(Stored records)
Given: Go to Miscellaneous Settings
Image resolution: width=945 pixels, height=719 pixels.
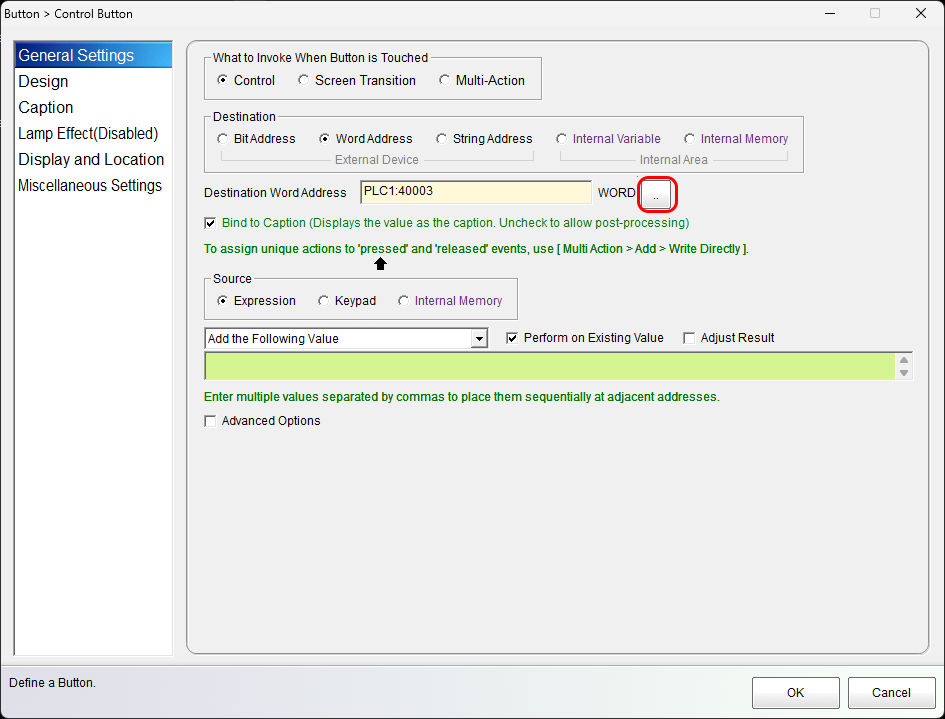Looking at the screenshot, I should (x=90, y=186).
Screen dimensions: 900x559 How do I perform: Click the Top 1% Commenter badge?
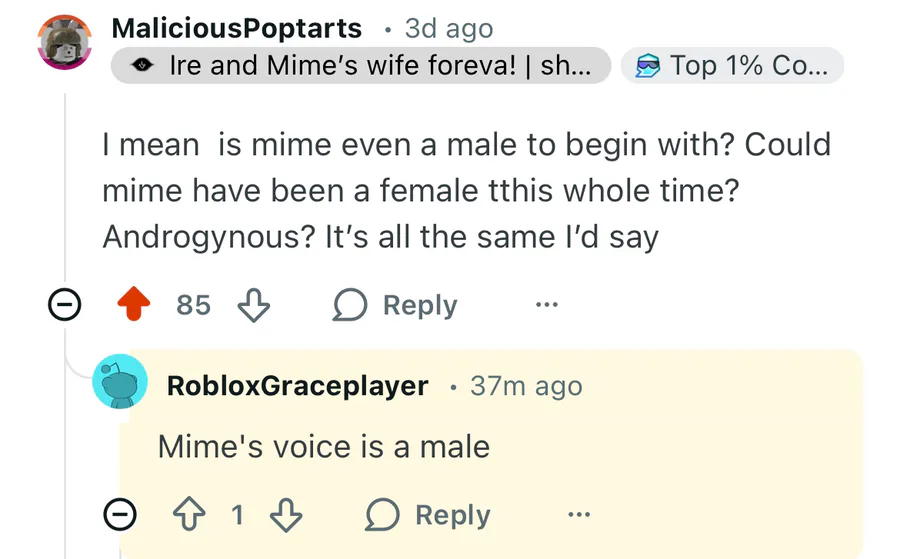click(733, 66)
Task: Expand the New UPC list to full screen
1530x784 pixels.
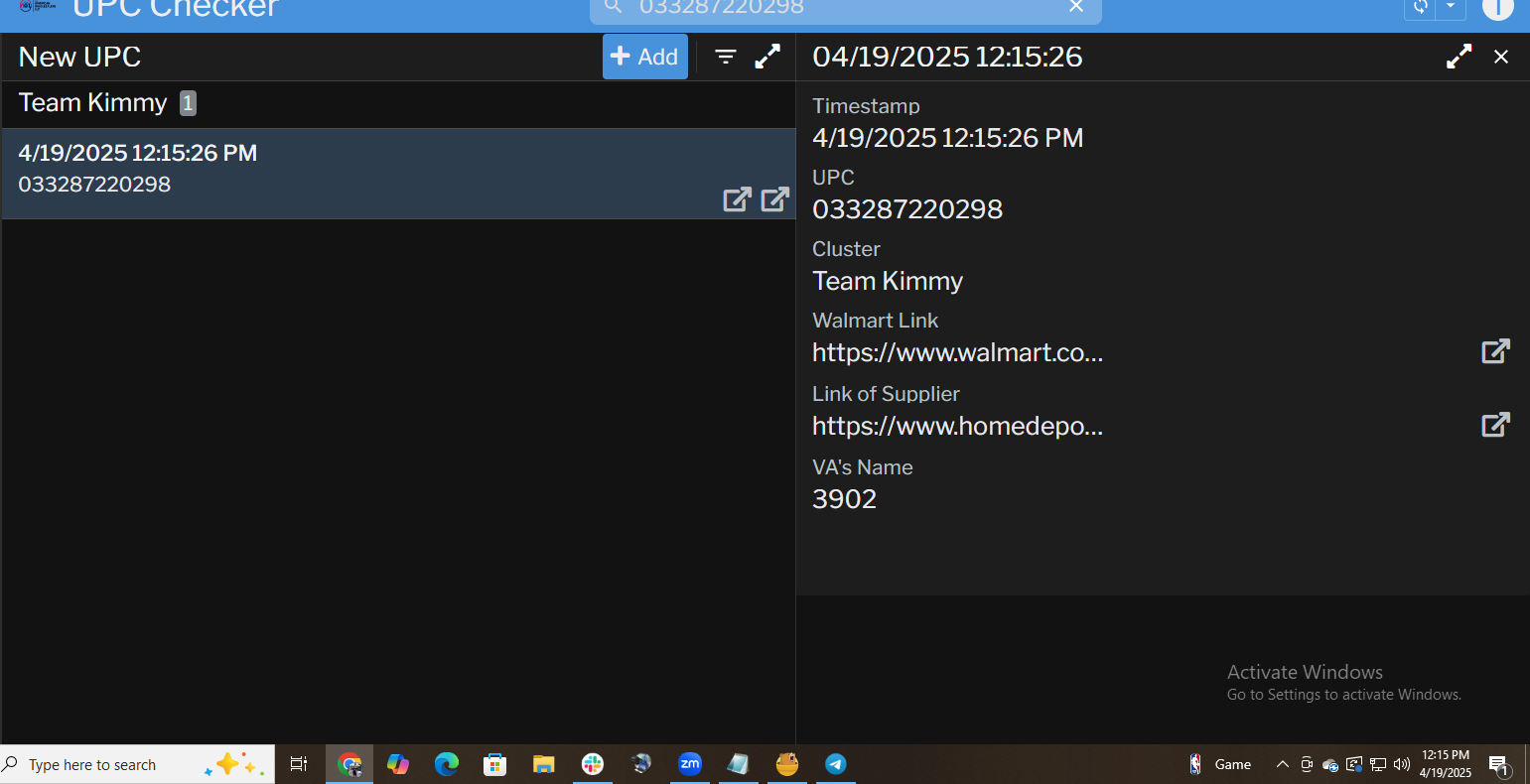Action: point(767,57)
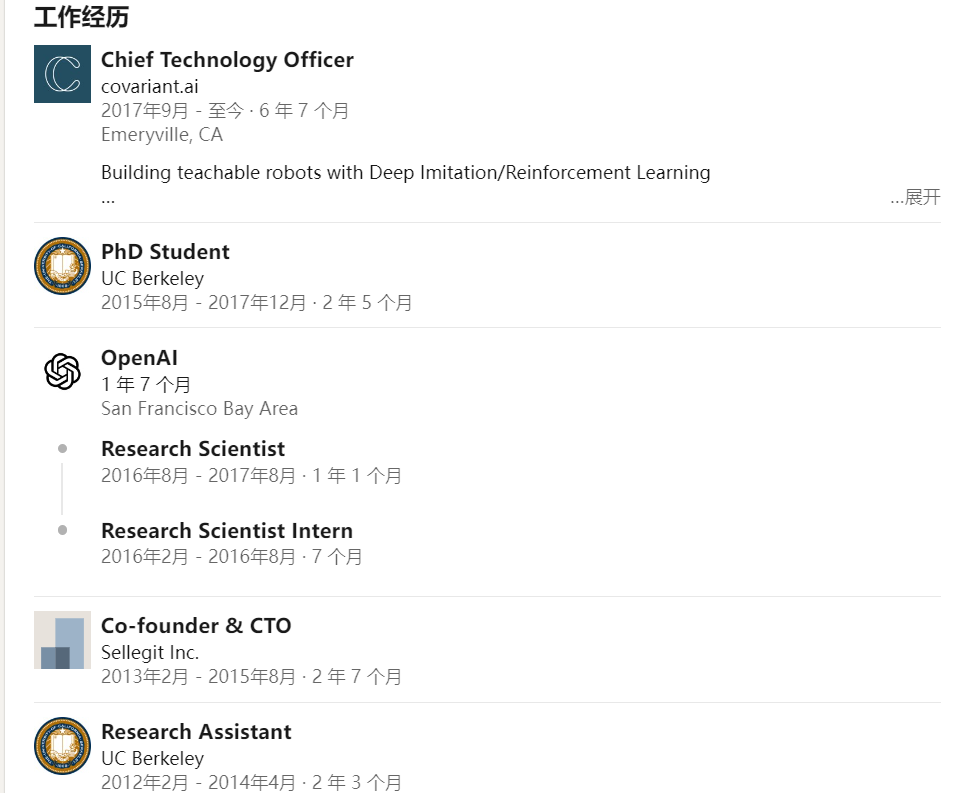The width and height of the screenshot is (967, 793).
Task: Click the Building teachable robots description text
Action: pos(405,172)
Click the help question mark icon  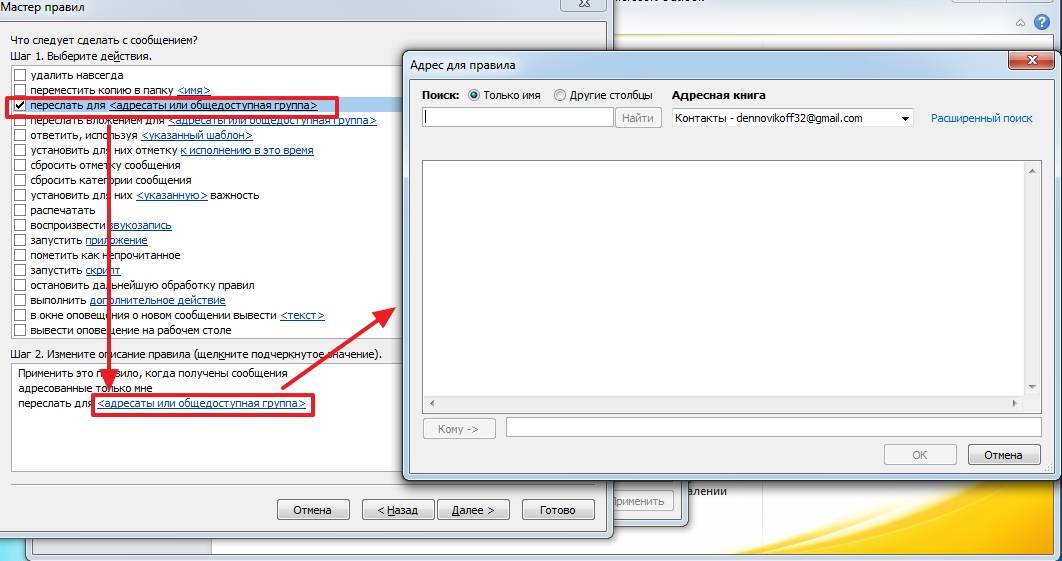[x=1045, y=22]
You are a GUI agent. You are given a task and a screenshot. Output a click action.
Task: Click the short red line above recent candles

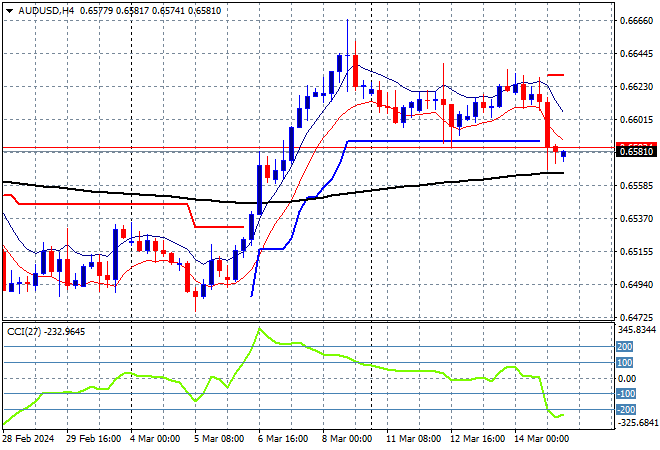555,75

**Exercise:**
Your reply must hold only the lines from the line containing "Task: Click the short" through the end of the records above, written out exactly, both ends included, with no pictures, please.

**Your response:**
Task: Click the short red line above recent candles

555,75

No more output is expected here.